DATASET RECORDS:
┏━━

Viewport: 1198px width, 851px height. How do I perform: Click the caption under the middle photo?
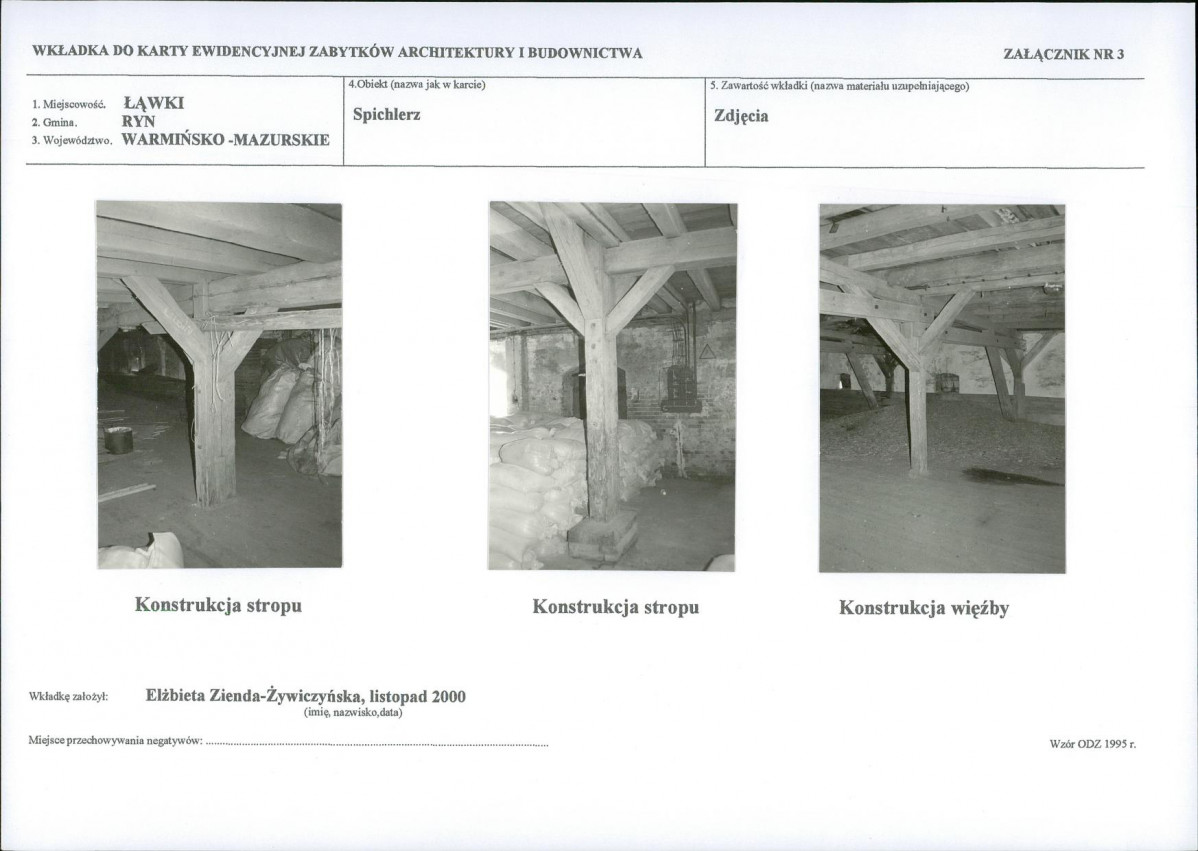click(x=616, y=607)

┗━━
┏━━

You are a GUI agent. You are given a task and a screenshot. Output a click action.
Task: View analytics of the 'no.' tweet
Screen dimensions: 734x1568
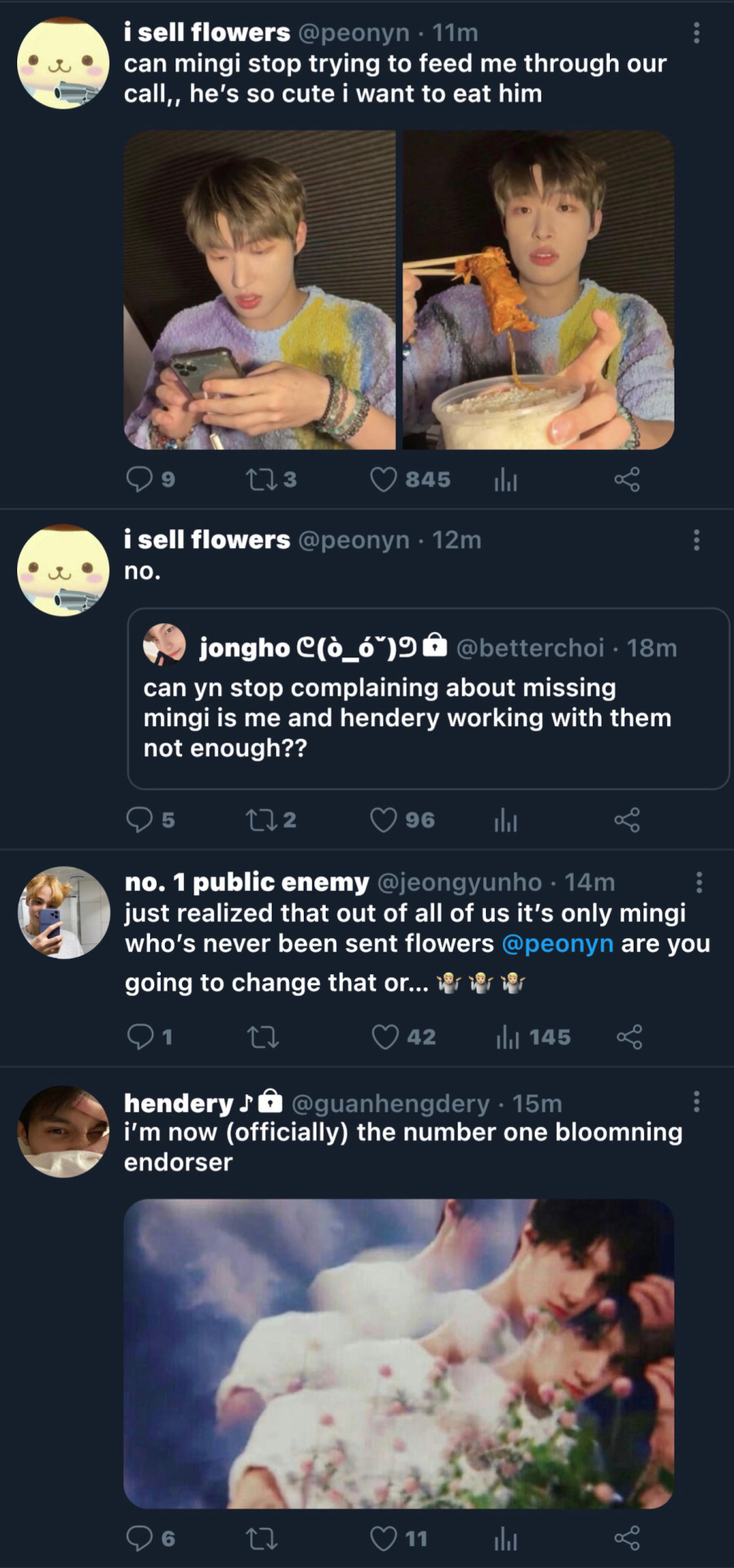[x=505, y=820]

┗━━

EXERCISE: Update the data from the line containing "Viewport: 1198px width, 851px" through the line containing "click(x=616, y=607)" by replacing "caption" with "label" and leaving everything else unchanged. Give only those lines, without the pictures.

PROBLEM SOLUTION:
Viewport: 1198px width, 851px height. How do I perform: Click the label under the middle photo?
click(x=616, y=607)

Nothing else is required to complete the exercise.